The changes are “long overdue,” said Janet Davids, who represents the Belmont Shore Improvement Assn.

Shoppers, Residents Compete

As a resident of the area, Davids said she has experienced firsthand the parking crunch on the strip, where residents have to compete with shoppers, bar and restaurant patrons and other visitors for parking spots.

“We’ve been dragging along with this for two years,” Davids said after the meeting.

Until now, business owners in Belmont Shore and Bixby Knoll--unlike other zones in the city--did not have to provide additional parking when expanding their existing commercial sites.
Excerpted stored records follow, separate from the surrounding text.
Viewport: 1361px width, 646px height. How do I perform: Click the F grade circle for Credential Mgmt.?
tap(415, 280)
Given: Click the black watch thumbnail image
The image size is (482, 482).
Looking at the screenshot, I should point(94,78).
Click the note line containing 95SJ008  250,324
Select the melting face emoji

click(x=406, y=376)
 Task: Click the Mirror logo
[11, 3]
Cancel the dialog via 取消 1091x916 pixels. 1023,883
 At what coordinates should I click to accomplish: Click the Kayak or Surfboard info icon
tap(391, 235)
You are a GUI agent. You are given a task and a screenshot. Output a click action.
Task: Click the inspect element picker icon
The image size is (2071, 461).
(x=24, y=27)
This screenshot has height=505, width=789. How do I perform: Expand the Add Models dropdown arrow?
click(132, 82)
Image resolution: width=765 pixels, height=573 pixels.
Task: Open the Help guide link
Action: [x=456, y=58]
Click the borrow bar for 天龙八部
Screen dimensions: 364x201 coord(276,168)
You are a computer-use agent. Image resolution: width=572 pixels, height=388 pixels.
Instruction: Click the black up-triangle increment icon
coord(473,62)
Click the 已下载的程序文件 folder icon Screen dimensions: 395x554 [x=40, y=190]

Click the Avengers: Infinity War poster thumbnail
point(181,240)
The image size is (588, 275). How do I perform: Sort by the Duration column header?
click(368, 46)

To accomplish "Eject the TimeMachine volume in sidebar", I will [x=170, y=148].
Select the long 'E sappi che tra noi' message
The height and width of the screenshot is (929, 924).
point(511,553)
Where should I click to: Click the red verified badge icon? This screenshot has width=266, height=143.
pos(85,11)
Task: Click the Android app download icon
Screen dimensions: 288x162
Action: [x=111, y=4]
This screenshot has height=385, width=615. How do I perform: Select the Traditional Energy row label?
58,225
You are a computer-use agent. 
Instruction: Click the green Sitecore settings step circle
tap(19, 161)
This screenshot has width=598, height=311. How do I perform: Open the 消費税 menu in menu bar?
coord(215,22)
Since 1980, there have been 25 instances of business expansion on 2nd Street, with many retail businesses replaced by restaurant or take-out eateries, according to Robert J. Paternoster, the city’s planning and building director.

Because Belmont Shore is within the coastal zone of Long Beach and changes require approval by the California Coastal Commission, the city could have faced a two- to three-month wait before it could enforce the parking regulations. To avoid the possibility of businesses expanding between now and the time the Coastal Commission gives its OK, the council adopted an urgency measure prohibiting new development unless it complies with the provisions set in the new ordinance.

The ordinance also applies to Bixby Knolls and areas zoned as limited commercial districts, but will not take effect in those sites for another 30 days.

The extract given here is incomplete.